Caso seja notado que o edema esteja evoluindo para síndrome compartimental deve-se realizar a fasciotomia rapidamente.

Tratamento contra o veneno crotálico: é feito com soro anticrotálico ou antibotrópico-crotálico. Para prevenir a insuficiência renal é louvável hidratar a paciente como citado acima (1 a 2/ 30 a 40).

Nesse acidente a quantidade de ampolas de soros dependerá se o acidente for leve, quando usará cinco ampolas, moderado usará 10 ampolas e no grave será necessário 20 ampolas. Todos os sintomas no quadro leve serão discretos, a fáceis miastênica estará ausente ou irá se manifestar bem depois do acidente, assim como a visão turva. O quadro moderado irá apresentar a fáceis miastênica precocemente, podendo ser discreta ou evidente. Nesse quadro a urina estará um pouco escurecida, sendo esse um dado importante para diferenciar do quadro grave. A anúria também, pois somente estará presente no quadro grave, e os todos os sintomas gerais serão evidentes e intensos. Para tratar a anúria utiliza-se manitol a 20% na dose de 5 ml/Kg na criança e 100 ml no adulto, ou furosemida 01 ampola ou 20 mg.

Tratamento do acidente laquético: usa-se o soro antilaquético ou antibotrópico-laquético. O número de ampolas segue a evolução clínica do paciente. Inicialmente se utiliza 10 ampolas. Caso sinais de manifestações vagais continuem, tais como hipotensão e bradicardia, aumenta-se o uso para até 20 ampolas.
 
Tratamento para o acidente elapídico: a soroterapia sempre é de 10 ampolas de soro antielapídico, mas o tratamento não se limita a ele. Deve ser implementado anticolinesterásicos para aumentar o tempo de presença da acetilcolina na placa motora. Mas antes disso deve utilizar um antagonista competitivo dos efeitos muscarínicos da cetilcolina (extravasamento de potássio da célula), como a bradicardia. Usa-se a atropina na dose de 0,05 mg/Kg na criança ou 0,5 mg no adulto por via IV. Aplica-se então a neostigmina, que é o anticolinesterásico, na dose de 0,05mg/Kg por via IV no adulto e criança. A melhora com o uso dessa medicação é rápida nos primeiros 10 minutos. A terapêutica de manutenção será com essa mesma medicação na dose de 0,05 a 0,1 mg/Kg a cada quatro horas, ou até em intervalos menores desde que precedidos de atropina.

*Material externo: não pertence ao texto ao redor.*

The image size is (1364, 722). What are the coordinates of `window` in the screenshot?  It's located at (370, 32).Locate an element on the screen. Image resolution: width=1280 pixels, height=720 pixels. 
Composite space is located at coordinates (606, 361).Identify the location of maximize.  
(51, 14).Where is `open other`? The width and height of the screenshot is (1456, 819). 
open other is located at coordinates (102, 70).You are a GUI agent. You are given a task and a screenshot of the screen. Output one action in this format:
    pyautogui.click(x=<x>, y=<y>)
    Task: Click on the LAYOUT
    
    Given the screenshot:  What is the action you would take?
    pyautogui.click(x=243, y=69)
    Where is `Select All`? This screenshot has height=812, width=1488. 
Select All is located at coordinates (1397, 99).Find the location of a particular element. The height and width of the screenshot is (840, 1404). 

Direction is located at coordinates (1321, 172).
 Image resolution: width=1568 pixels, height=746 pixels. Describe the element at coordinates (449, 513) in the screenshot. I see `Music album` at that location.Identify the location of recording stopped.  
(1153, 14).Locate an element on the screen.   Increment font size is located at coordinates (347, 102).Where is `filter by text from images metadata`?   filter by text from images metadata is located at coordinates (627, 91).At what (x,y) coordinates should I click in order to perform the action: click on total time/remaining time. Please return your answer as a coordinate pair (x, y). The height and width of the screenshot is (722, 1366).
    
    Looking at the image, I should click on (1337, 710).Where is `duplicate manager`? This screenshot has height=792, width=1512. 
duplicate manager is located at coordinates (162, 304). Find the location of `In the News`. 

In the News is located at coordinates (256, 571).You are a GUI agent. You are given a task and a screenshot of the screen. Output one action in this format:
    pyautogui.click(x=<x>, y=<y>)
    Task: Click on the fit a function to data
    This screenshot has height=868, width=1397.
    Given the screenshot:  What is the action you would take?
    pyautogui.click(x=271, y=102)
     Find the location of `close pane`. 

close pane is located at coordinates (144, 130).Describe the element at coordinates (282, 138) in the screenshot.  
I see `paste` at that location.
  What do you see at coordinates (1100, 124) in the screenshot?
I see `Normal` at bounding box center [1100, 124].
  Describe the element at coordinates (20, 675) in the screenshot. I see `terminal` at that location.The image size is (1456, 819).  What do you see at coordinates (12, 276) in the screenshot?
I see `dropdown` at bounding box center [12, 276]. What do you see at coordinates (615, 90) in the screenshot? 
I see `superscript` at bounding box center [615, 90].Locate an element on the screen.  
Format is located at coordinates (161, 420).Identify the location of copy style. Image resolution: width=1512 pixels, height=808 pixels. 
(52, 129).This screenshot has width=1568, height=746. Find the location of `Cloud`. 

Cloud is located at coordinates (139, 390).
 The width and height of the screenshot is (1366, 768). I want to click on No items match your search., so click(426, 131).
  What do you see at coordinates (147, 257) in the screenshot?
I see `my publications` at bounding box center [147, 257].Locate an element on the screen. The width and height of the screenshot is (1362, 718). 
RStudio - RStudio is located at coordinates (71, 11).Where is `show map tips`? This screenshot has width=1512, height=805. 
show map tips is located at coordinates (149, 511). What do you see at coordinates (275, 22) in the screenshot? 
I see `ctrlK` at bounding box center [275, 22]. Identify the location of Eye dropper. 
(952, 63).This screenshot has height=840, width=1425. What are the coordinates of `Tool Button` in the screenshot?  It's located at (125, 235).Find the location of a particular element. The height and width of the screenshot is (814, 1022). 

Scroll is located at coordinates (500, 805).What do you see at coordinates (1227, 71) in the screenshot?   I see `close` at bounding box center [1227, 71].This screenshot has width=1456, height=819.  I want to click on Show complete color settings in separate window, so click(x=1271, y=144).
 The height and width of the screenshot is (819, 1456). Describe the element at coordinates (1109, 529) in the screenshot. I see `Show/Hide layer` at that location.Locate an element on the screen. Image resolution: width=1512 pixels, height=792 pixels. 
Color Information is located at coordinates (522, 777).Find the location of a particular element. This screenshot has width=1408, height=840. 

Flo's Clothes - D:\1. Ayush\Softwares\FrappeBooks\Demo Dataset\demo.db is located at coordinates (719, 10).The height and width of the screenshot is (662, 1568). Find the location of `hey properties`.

OBS: a ampola da atropina possui 0,25 mg e da neostigmina possui 0,5 mg por ampola.


REFERÊNCIAS

Pitta GBB, Castro AA, Burihan E, editores. Angiologia e cirurgia vascular: guia ilustrado. Maceió: UNCISAL/ECMAL & LAVA; 2003. Disponível em: URL: http://www. lava.med.br/livro.

BRASIL. Manual de diagnóstico e tratamento de acidentes por animais peçonhentos. Ministério da Saúde. Fundação Nacional da Saúde. Brasília. Out, 2001.

RODRIGUES ET AL. Apostila de toxicologia básica. Governo Estadual da Bahia. Secretaria de Saúde do Estado da Bahia. Centro de Informações Antiveneno. Salvador-Ba. Ago, 2009.